Furnace controller product - optimized energy consumption in a steel recycling furnace. Customer reported the furnace got 'stuck' every couple of hours, the electrodes quit moving so it continued to burn electricity (megawatts!) but wasn't melting anything.
Turned out it was the 'power saving' setting on the PC. To save a couple of watts it slowed down the CPU, and screwed up a furnace that burned megawatts. Probably wasted more electricity in a day than the 'power save' feature saved in the whole US for a year.
One of my first professional projects out of school was a client/server system using WinForms. I wrote the server, another guy wrote the client.
We worked hard and fleshed out a good design quickly. We iterated a few times, then released. We soon got a major bug report from the field: the server would lock itself up after some time! I was baffled; I didn't write much in the way of threading code. I pored over the entire codebase several times looking for any possibility of deadlock. Nothing.

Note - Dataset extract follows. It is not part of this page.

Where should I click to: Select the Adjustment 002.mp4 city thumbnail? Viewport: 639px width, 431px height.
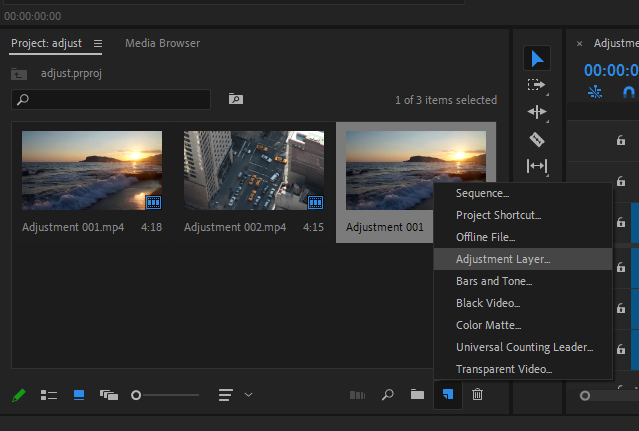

Finally, I went out to the customer site when it happened again. Someone had selected text in the console window the server was running on, which effectively halted the process. I wrote a small wrapper around the server that launched it as a service, and that fixed it.
(I probably should have written it as a service originally, but I was fresh out of school, so I instead took it as a hard knock.)
Yeah, I guess this experience made me question the whole idea. If you add feature complexity to a machine for some small savings (desktop with powersave? really?) it might cause more trouble than its worth. In this case, it certainly did. People make mistakes.
Consumer technology is designed for consumers. It might also be the case that in the long run, only consumer tech is economical, but designers and implementers must take care when they attempt to build robust systems from compromised components.
That is, it is perfectly sensible that an OS for a desktop PC would incorporate powersave. If this scenario had caused spacecraft to go off course, we wouldn't be blaming Microsoft.
Blame doesn't matter. The fact is, the PC powersave feature used more power than it saved, that year. Arguably the complexity of the OS was a critical factor in that.
...the PC powersave feature used more power than it saved, that year.
I think you're underestimating the number of PCs in use "that year", but even so, accounting doesn't work like that. Microsoft don't implement features for the sake of the total world power supply, but rather for the benefit of their customers. For the vast majority of PC owners, powersave is a (slightly) valuable feature. For at least one owner at least one time, it was a (very) undesirable feature. Which set of customers made Bill G a billionaire, and which is a rounding error?
Newer Intel chips have this feature as well, where the CPU itself will underclock if not under load. Which is fine, if it's documented and the OS is properly handling it, and turning it off...
It's a problem when this doesn't happen, especially if it impacts your timers.
Personal craziest was an Oracle performance problem on Windows NT in the 90s. Slow as hell. Going to the server, logging in, checking everything: Blazing fast. Back at the desk, slow as hell. Problem was the GL tube screen blanker with software rendering :-)
My craziest one turned out to be caused by World War 2.
Bug report from a bank said that a customer's birth date was not accepted when trying to open an account - they'd tried and found that any data within a range of about a month in the summer of 1945 was not accepted. This was a German bank, and the application was written in Java.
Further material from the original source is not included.